Exactly reproduce the line containing "Select the blue" together with every line after it, through the end of the entries, and give nothing more.

Start of Exercise materials

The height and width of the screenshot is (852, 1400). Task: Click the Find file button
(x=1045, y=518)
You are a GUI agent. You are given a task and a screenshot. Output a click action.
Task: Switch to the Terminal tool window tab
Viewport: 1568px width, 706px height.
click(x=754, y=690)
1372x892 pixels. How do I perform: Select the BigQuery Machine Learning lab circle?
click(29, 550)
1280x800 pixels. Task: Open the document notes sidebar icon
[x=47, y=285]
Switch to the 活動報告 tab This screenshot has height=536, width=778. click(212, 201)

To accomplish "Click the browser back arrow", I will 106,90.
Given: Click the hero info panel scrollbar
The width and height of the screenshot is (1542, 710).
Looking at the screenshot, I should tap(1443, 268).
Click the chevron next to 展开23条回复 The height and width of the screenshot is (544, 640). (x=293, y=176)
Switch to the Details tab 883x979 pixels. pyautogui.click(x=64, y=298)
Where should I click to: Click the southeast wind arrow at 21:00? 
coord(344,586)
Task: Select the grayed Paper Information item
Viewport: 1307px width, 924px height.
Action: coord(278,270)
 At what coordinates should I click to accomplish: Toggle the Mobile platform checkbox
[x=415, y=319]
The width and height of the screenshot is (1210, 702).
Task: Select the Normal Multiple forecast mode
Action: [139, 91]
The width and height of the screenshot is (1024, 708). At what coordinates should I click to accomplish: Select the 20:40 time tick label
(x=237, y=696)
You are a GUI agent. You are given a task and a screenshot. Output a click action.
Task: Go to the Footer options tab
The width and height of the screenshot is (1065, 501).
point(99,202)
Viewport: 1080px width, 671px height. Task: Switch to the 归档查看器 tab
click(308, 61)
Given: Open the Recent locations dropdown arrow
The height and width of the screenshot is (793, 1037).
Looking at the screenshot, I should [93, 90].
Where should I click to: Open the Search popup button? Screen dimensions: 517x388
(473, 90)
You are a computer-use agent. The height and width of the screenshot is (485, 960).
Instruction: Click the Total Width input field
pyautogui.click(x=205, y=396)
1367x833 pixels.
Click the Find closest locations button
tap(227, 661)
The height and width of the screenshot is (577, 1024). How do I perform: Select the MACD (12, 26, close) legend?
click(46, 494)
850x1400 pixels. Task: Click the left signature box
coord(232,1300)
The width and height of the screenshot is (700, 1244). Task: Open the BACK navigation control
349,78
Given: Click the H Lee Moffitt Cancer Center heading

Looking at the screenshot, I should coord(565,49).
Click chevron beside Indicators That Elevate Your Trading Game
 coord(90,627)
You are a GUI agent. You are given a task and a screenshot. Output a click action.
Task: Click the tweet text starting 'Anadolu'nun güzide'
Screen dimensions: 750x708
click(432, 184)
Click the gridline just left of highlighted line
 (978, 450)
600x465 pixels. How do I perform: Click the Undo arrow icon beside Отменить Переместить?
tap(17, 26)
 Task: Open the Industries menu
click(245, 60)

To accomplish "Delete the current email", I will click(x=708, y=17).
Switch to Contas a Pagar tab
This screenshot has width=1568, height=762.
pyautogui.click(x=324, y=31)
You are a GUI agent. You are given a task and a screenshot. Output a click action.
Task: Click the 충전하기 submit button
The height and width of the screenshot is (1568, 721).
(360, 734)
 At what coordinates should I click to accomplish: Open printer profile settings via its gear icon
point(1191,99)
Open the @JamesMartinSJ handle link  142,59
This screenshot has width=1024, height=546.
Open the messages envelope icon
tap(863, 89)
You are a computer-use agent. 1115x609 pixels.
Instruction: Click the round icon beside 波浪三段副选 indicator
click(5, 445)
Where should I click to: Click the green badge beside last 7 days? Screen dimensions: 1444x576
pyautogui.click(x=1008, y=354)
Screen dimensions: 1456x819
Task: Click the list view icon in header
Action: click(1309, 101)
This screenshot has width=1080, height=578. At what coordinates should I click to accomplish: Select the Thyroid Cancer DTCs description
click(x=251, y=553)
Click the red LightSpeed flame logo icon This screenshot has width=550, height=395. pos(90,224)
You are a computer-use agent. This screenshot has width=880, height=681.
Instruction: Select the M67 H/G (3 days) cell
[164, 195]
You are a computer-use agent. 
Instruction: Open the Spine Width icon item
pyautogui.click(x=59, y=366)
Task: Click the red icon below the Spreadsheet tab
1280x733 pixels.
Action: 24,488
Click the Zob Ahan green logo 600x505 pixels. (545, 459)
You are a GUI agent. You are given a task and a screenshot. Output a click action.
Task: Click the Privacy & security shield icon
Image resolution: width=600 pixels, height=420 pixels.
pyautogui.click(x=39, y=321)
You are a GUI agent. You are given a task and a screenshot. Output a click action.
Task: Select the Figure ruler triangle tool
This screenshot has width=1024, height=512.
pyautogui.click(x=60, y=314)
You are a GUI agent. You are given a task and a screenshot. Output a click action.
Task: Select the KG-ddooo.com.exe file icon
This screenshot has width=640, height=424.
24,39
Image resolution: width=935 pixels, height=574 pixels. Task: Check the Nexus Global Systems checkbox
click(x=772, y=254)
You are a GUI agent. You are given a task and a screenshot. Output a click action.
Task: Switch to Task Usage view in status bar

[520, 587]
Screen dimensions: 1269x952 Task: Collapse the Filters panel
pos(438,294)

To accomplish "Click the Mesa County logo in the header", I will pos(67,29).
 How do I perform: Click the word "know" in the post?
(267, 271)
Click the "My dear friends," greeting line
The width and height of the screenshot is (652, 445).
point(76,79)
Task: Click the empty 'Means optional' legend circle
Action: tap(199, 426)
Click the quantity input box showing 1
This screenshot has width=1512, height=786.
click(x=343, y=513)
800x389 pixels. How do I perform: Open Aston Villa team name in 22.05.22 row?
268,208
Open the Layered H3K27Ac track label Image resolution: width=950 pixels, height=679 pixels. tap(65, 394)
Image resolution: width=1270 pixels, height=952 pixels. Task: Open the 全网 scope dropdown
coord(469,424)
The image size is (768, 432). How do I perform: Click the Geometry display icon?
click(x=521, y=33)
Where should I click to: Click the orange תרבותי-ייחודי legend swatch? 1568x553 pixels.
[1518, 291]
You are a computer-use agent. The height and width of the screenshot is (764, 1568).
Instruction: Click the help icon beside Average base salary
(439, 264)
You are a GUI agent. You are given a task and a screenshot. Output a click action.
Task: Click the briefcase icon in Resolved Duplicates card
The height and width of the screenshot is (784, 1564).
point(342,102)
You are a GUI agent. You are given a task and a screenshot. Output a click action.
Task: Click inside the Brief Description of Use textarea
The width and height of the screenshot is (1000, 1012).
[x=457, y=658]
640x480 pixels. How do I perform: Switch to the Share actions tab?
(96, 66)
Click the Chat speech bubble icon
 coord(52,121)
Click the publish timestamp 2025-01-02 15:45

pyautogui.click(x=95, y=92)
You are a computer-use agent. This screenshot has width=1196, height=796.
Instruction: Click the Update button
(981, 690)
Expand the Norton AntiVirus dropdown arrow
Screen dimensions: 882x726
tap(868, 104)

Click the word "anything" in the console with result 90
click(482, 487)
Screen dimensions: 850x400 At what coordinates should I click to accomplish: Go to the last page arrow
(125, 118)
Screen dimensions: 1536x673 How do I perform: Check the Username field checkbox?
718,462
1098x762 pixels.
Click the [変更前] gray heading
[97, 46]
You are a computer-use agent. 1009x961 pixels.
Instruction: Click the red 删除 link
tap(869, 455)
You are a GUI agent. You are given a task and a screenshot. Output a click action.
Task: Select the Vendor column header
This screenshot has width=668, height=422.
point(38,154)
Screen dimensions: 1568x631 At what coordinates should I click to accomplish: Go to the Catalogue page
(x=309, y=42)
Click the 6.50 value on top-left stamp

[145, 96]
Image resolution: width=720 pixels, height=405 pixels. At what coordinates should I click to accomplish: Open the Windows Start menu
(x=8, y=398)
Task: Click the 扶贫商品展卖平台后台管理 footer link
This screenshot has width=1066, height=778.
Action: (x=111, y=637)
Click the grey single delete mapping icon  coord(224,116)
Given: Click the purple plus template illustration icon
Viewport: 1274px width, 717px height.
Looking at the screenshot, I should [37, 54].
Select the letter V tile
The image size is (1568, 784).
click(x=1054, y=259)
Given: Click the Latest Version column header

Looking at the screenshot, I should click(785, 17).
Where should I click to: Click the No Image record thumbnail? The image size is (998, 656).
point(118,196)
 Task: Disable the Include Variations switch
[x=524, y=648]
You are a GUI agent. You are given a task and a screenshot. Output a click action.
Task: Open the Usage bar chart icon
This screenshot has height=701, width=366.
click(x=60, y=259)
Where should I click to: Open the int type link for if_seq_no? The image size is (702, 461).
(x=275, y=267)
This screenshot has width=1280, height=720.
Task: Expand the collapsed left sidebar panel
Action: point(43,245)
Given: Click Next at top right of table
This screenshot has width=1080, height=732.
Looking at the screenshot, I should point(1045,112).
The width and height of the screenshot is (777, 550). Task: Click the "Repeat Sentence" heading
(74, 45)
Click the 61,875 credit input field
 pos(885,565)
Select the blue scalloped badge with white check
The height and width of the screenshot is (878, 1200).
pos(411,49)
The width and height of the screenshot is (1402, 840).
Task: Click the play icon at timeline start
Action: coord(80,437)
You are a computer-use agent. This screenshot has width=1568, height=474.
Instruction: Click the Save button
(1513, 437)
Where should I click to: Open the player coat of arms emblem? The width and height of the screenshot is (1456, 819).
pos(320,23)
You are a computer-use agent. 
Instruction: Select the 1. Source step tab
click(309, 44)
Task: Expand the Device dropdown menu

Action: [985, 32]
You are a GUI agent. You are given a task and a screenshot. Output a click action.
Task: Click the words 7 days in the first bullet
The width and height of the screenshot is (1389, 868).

End of Exercise materials

__Exercise output__
Select the blue scalloped badge with white check
The height and width of the screenshot is (878, 1200).
pos(411,49)
The width and height of the screenshot is (1402, 840).
Task: Click the play icon at timeline start
Action: coord(80,437)
You are a computer-use agent. This screenshot has width=1568, height=474.
Instruction: Click the Save button
(1513, 437)
Where should I click to: Open the player coat of arms emblem? The width and height of the screenshot is (1456, 819).
pos(320,23)
You are a computer-use agent. 
Instruction: Select the 1. Source step tab
click(309, 44)
Task: Expand the Device dropdown menu

Action: [985, 32]
You are a GUI agent. You are given a task and a screenshot. Output a click action.
Task: Click the words 7 days in the first bullet
The width and height of the screenshot is (1389, 868).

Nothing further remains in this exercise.